# [Task goal]
Repeat only the stretch of lines below that runs from the line with "You are a GUI" through the line with "[X] (1498, 1820)", unaltered.

# [Dataset records]
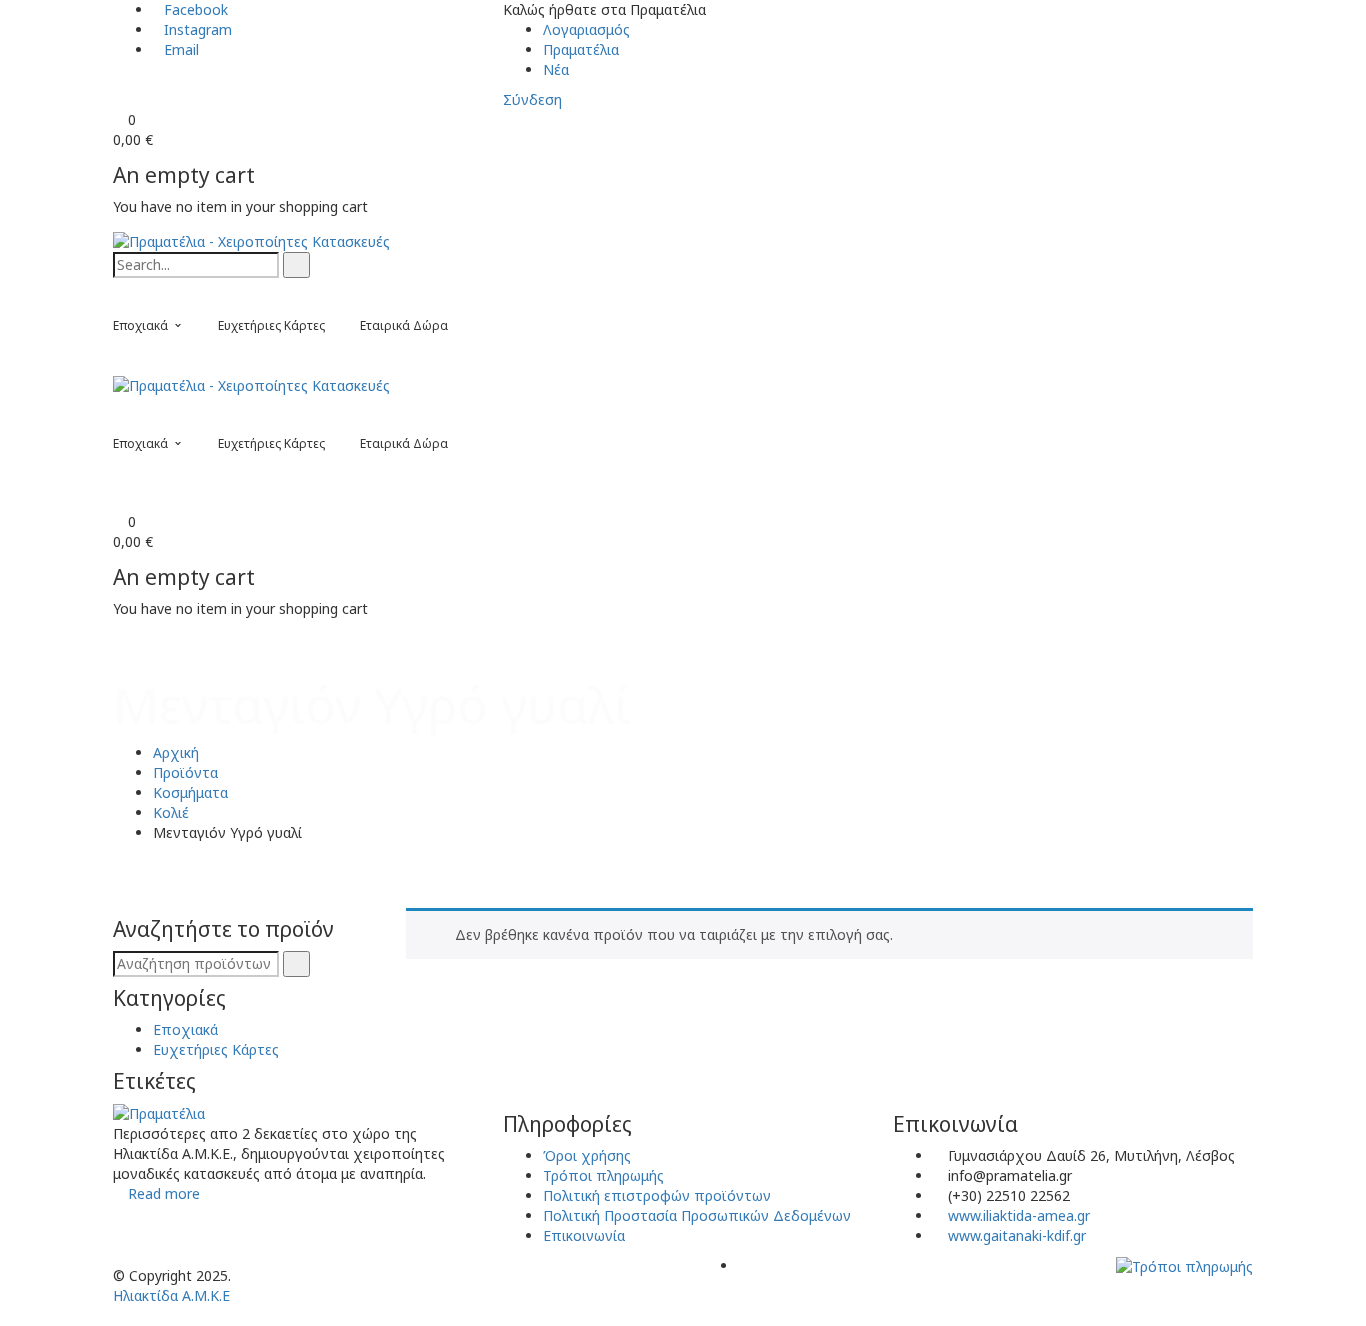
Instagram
* * *
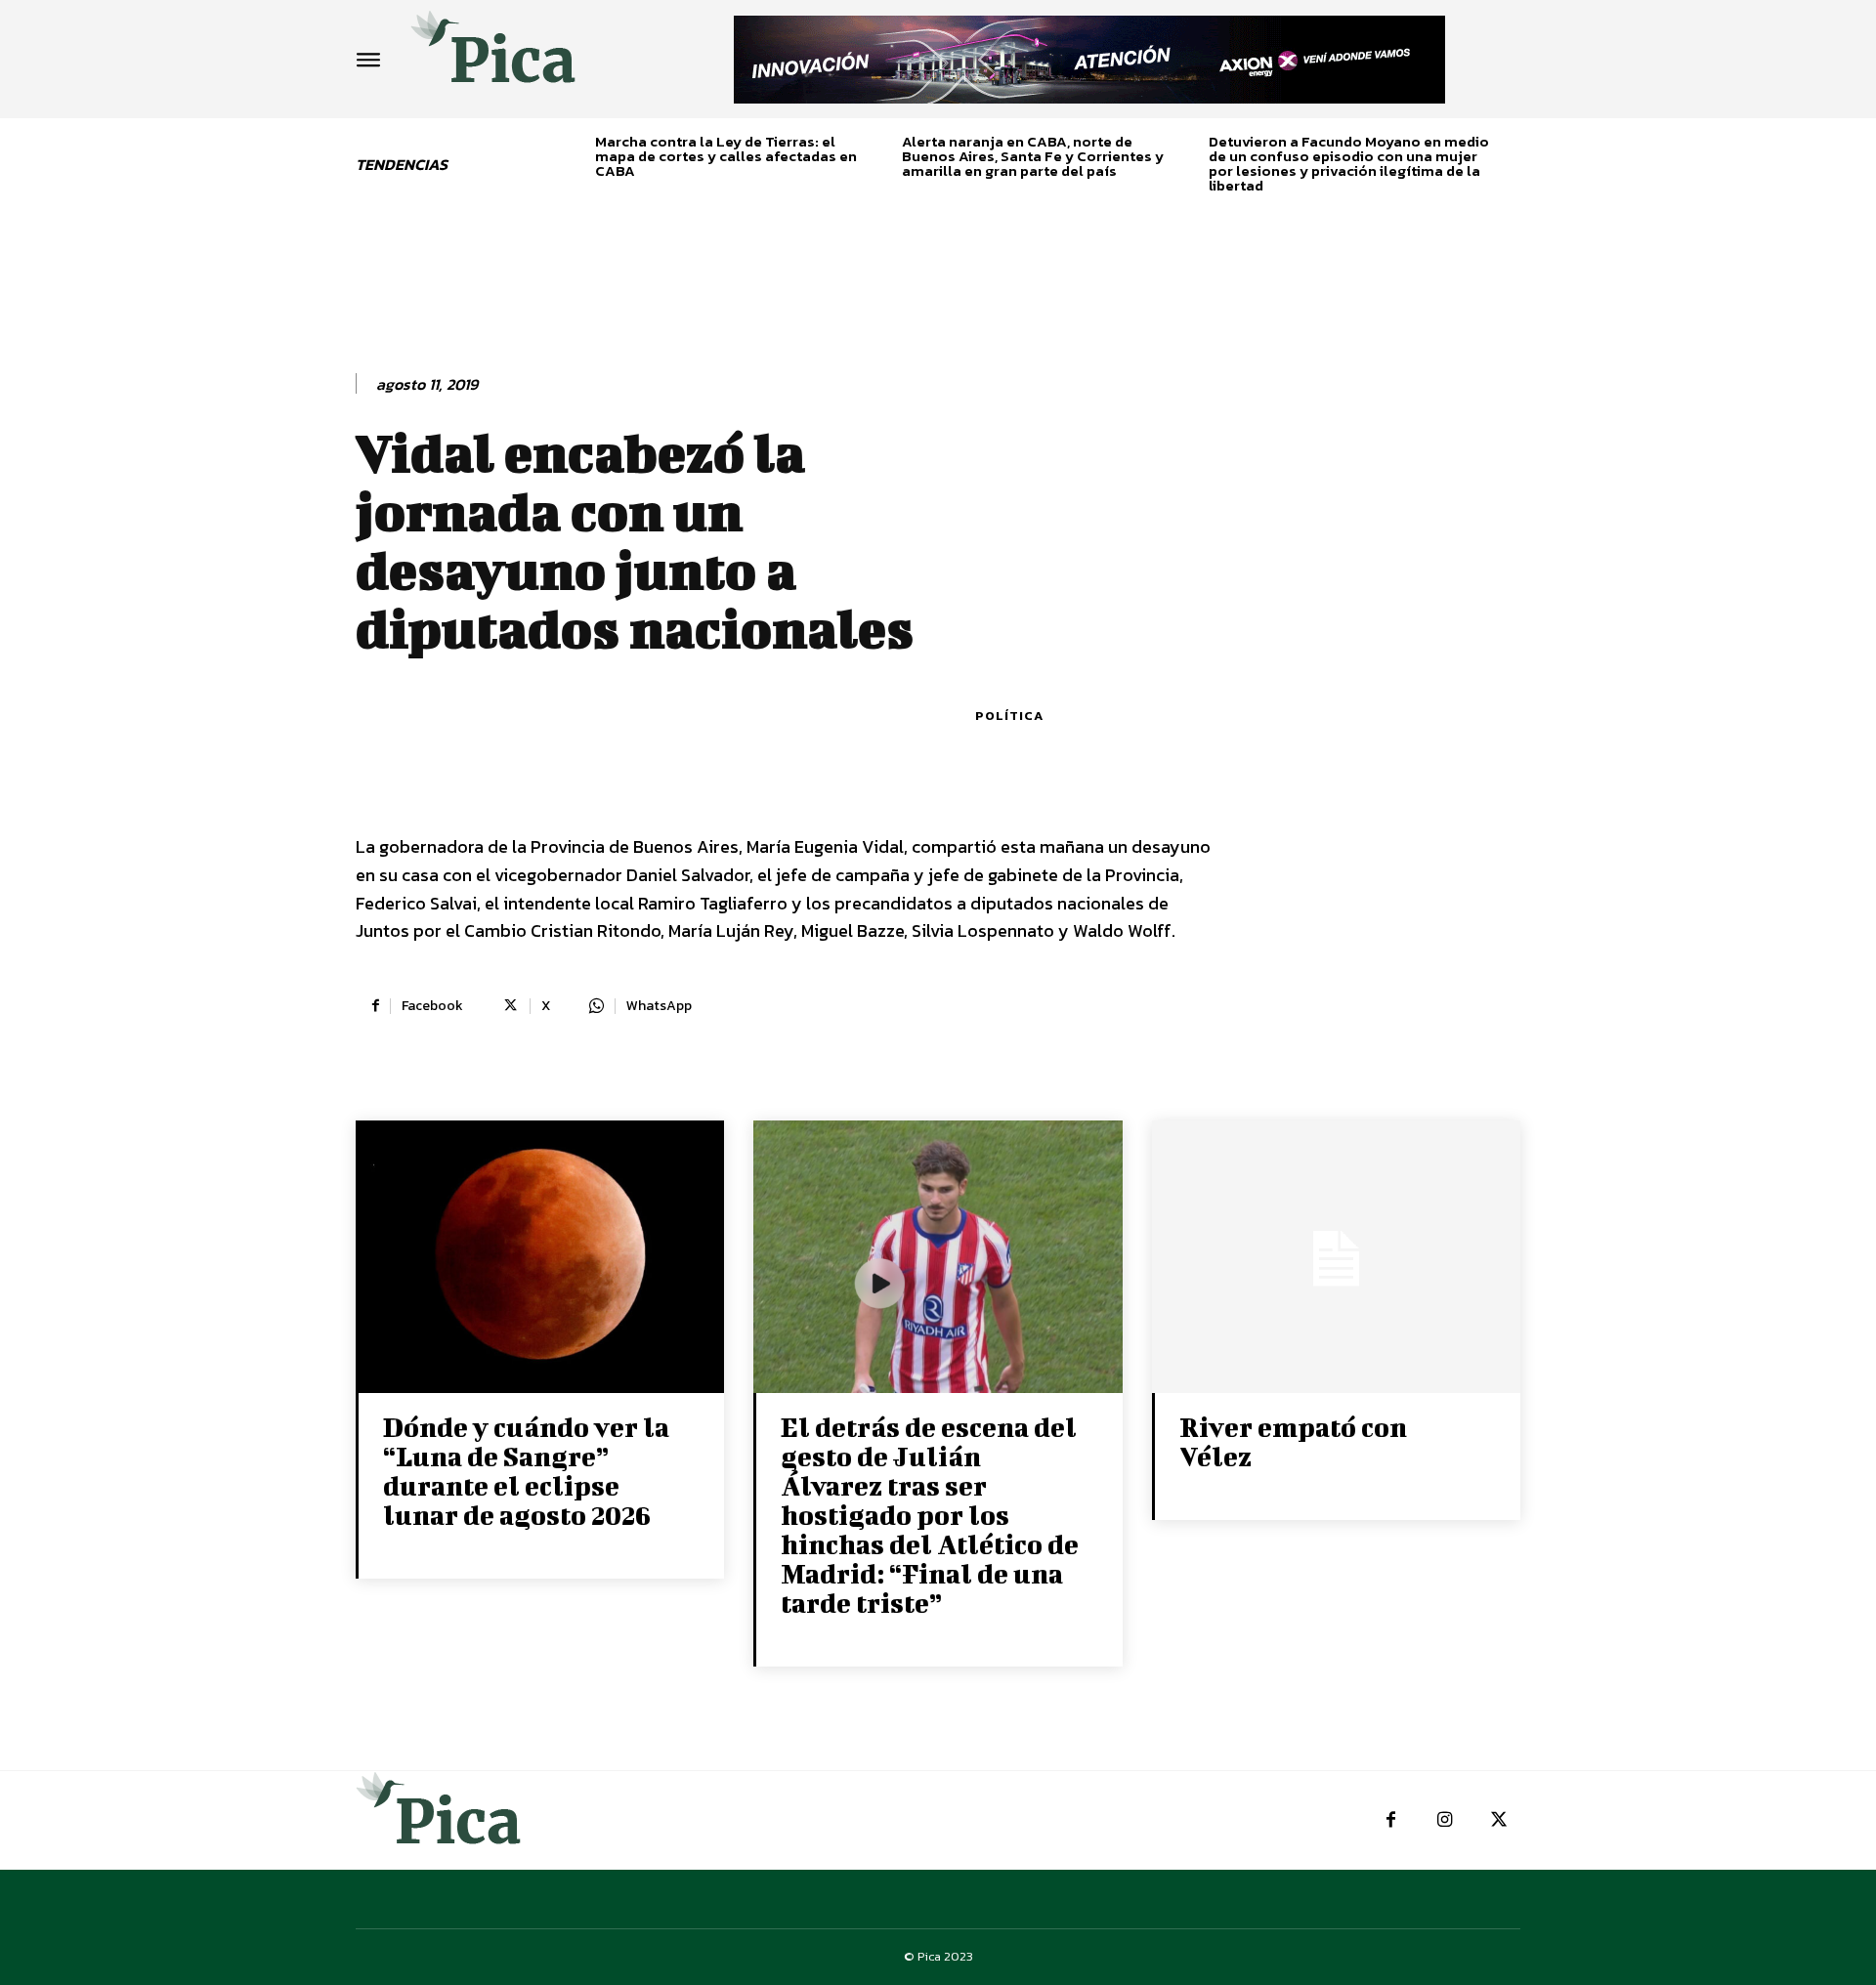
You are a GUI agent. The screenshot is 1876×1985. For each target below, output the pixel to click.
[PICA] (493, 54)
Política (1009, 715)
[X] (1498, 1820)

# [Task answer]
You are a GUI agent. The screenshot is 1876×1985. For each target below, output the pixel to click.
[PICA] (493, 54)
Política (1009, 715)
[X] (1498, 1820)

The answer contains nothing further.